The data —
________________________

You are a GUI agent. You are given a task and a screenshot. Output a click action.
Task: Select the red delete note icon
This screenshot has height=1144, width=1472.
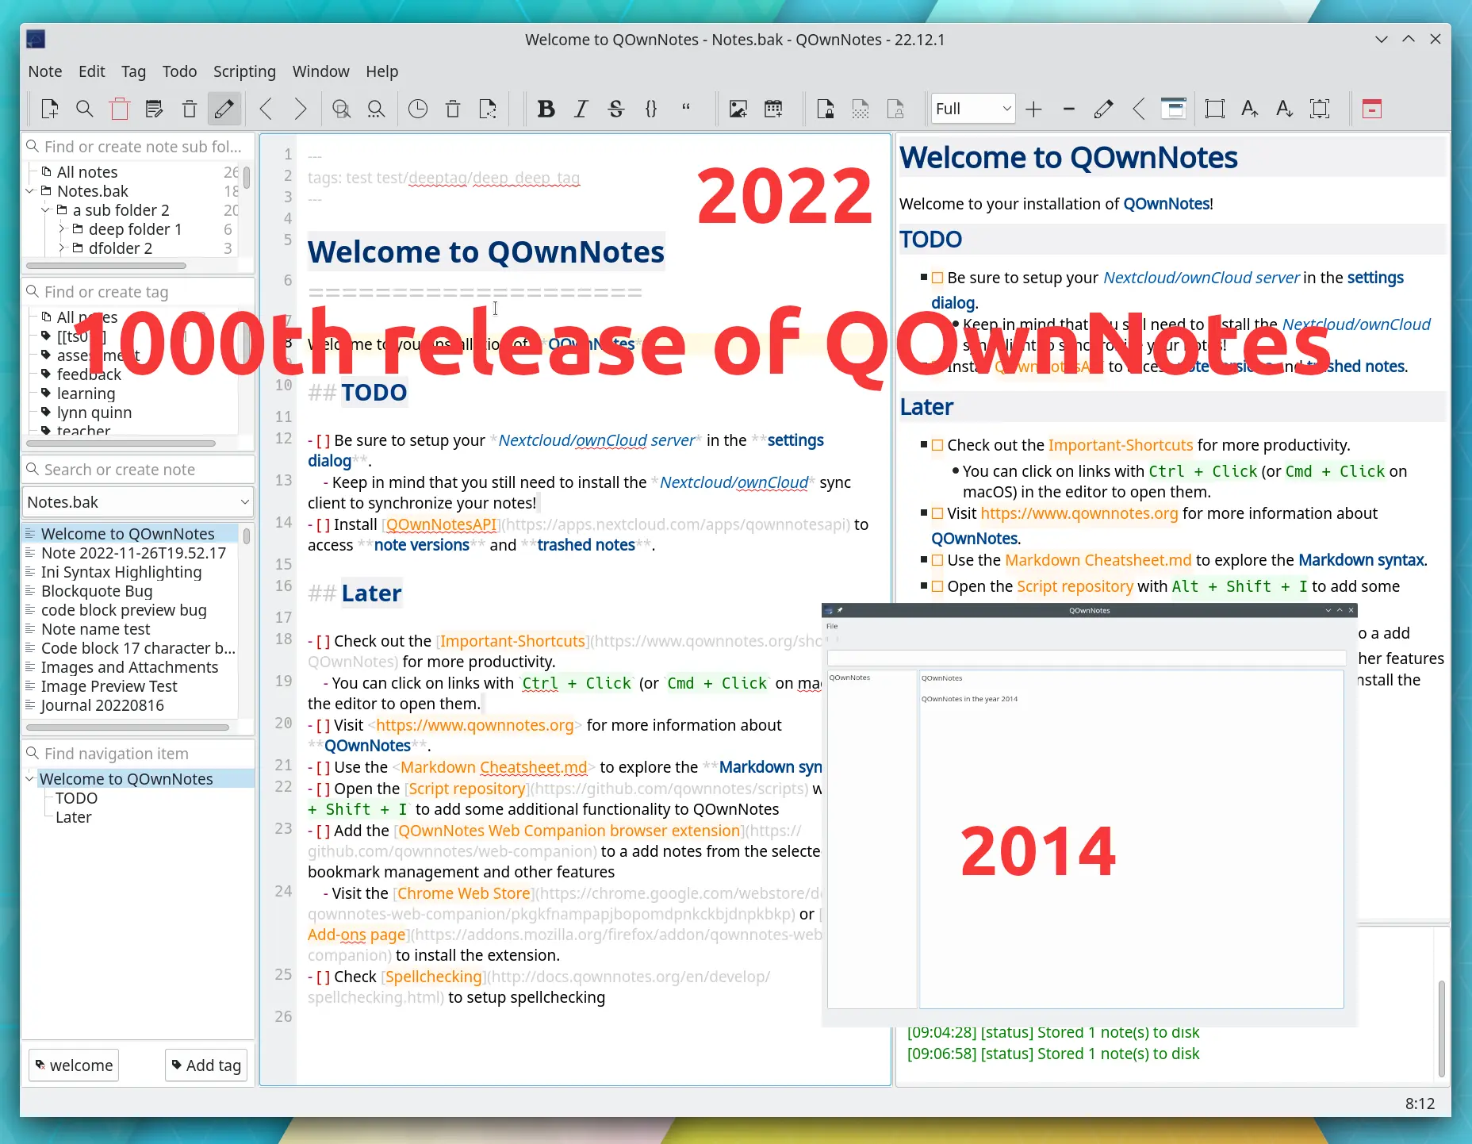[120, 109]
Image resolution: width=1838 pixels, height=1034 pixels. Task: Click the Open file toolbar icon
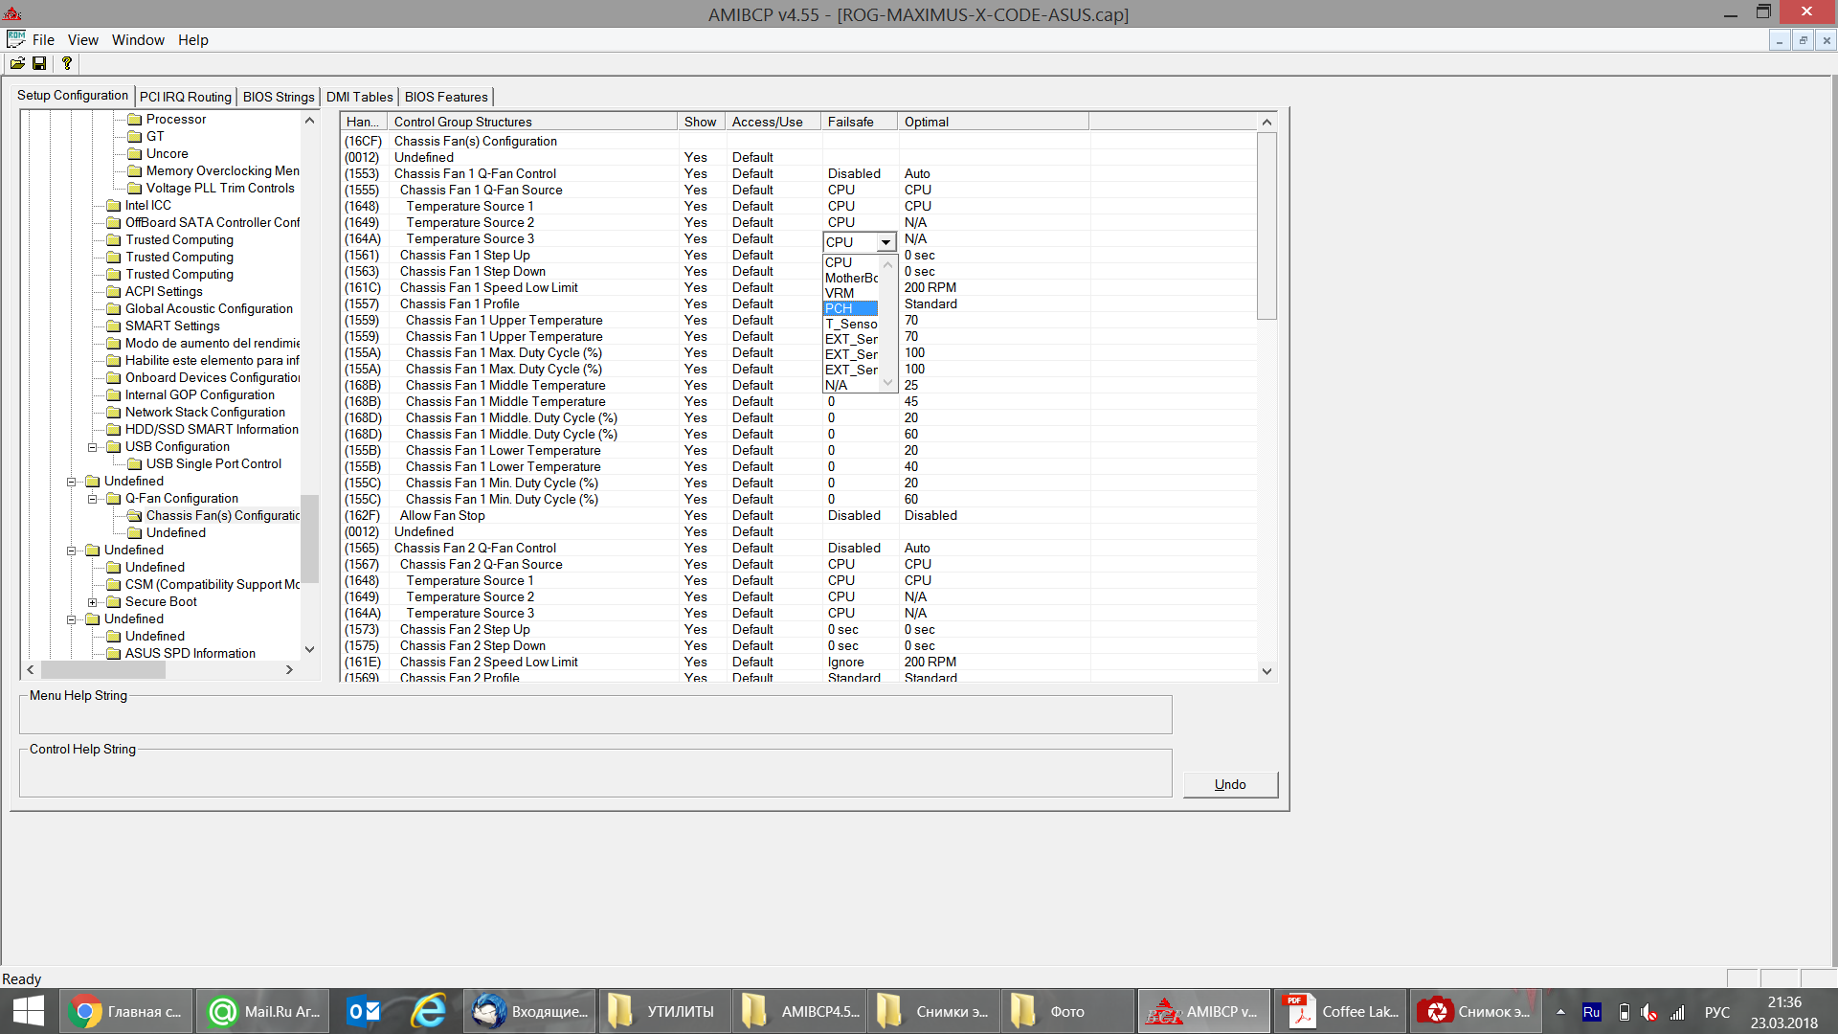point(17,63)
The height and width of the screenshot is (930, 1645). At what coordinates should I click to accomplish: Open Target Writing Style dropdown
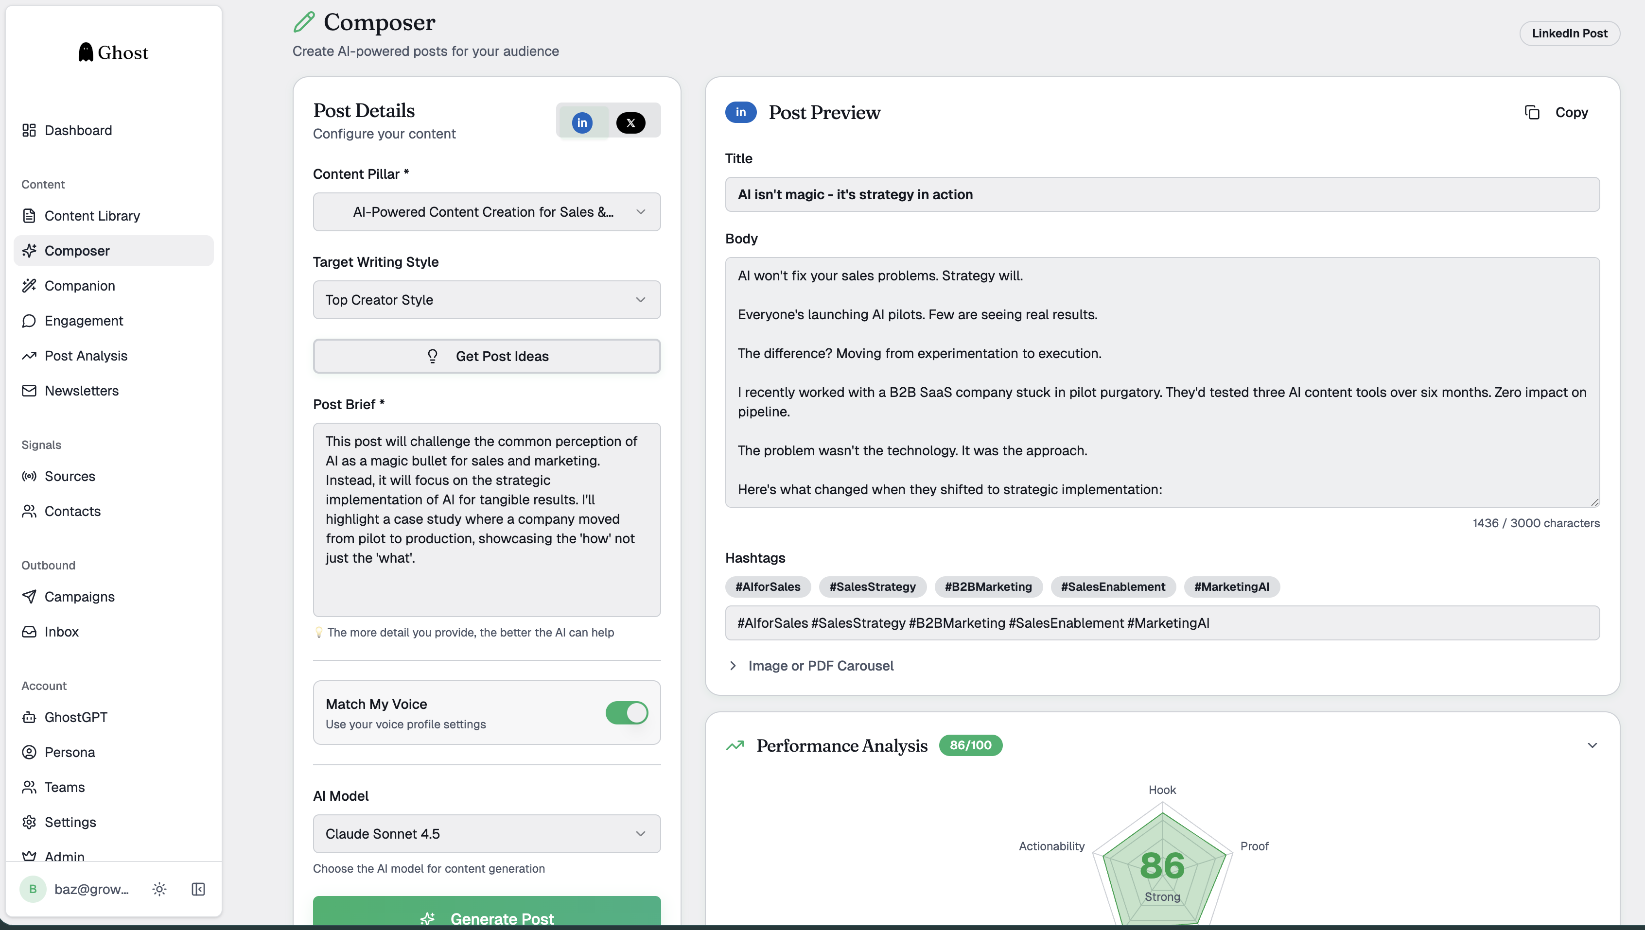click(x=486, y=300)
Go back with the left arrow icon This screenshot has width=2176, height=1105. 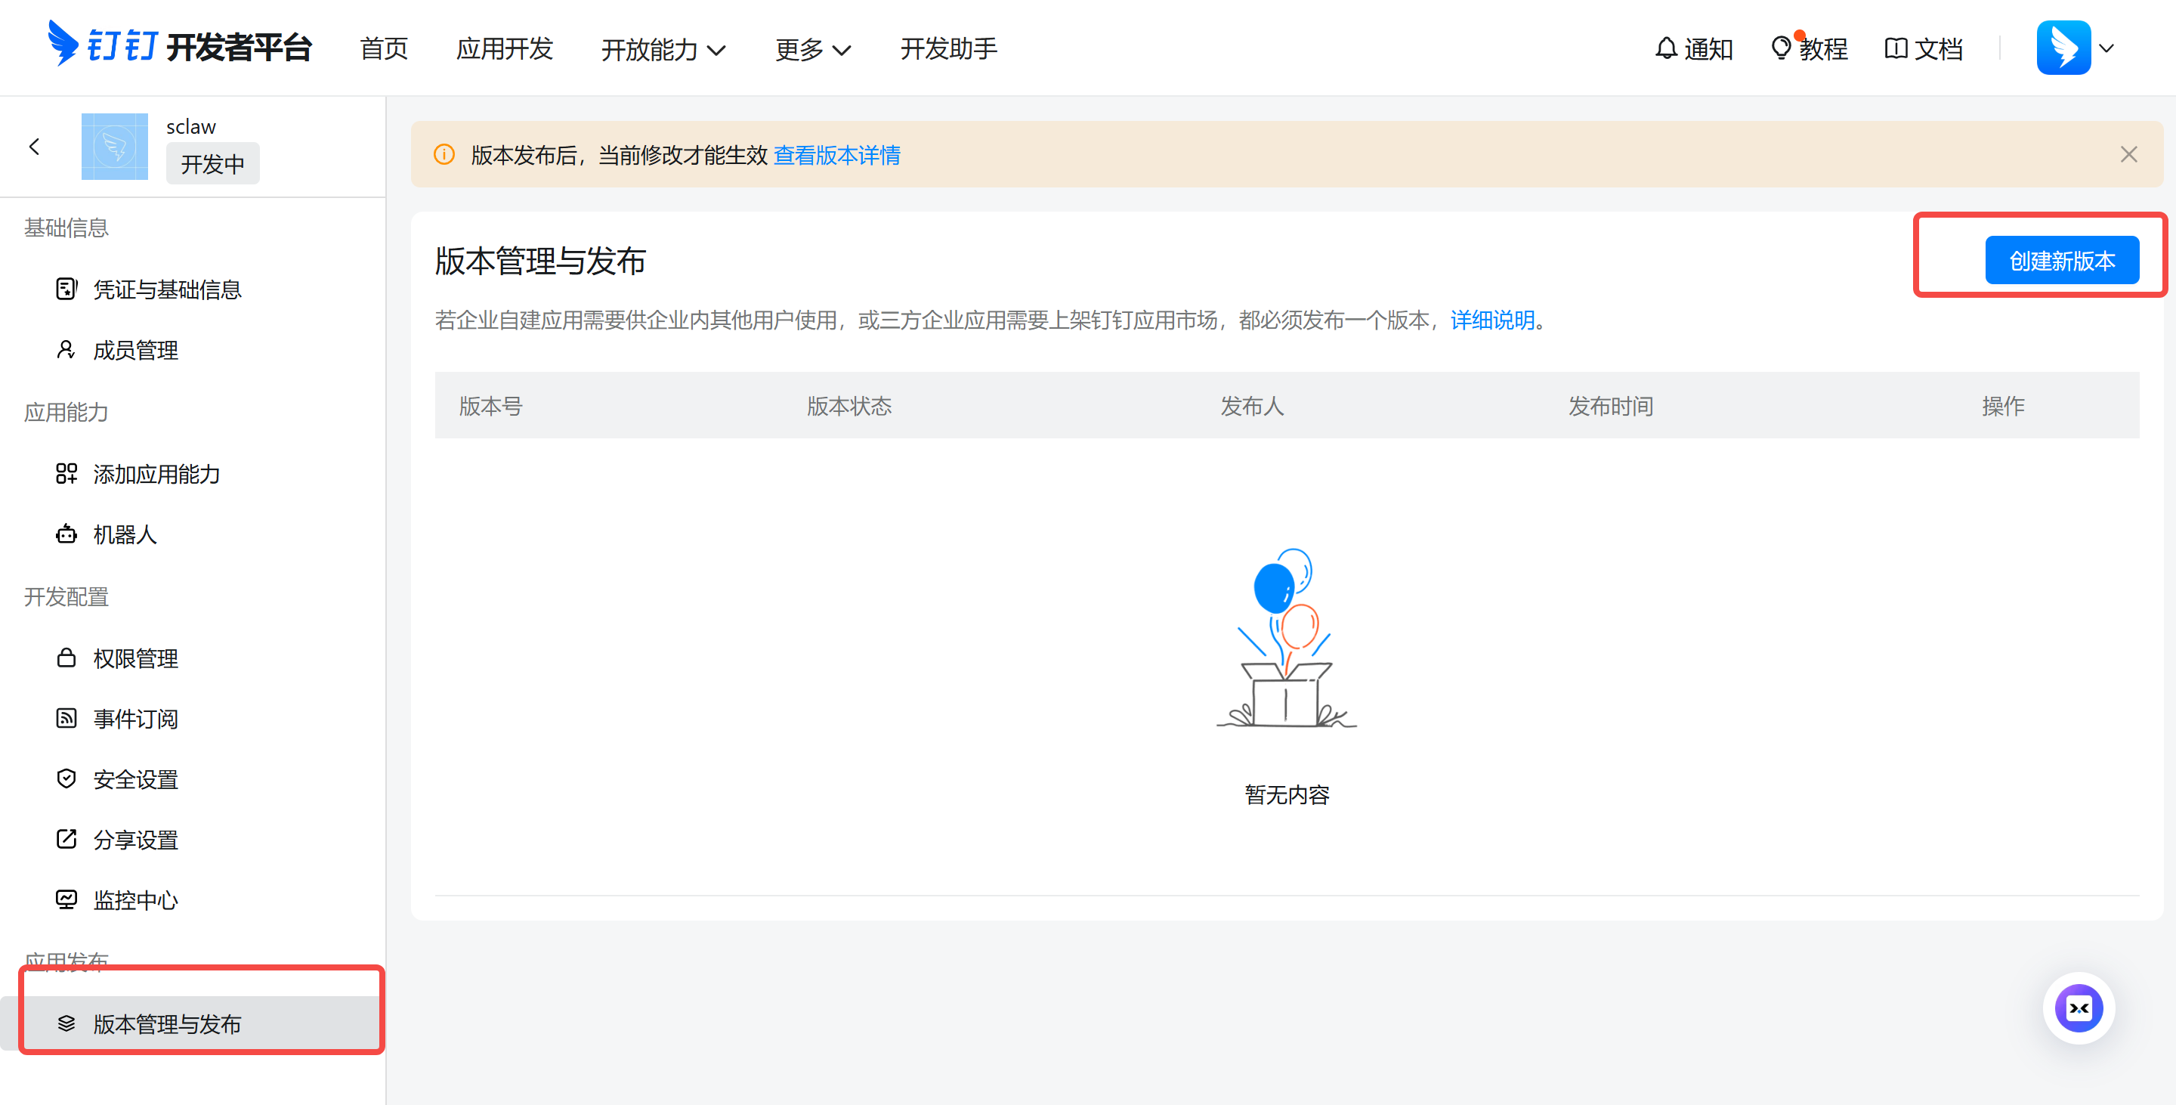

________________________

Work item — Beginning with the line that contains "Task: Select the red delete note icon" and ending with the last line of the data above, output those lines exactly and nothing more, without any pictures.

Exercise answer —
Task: Select the red delete note icon
This screenshot has height=1144, width=1472.
[120, 109]
Image resolution: width=1838 pixels, height=1034 pixels. Task: Click the Open file toolbar icon
point(17,63)
The height and width of the screenshot is (930, 1645). At what coordinates should I click to accomplish: Open Target Writing Style dropdown
click(x=486, y=300)
Go back with the left arrow icon This screenshot has width=2176, height=1105. 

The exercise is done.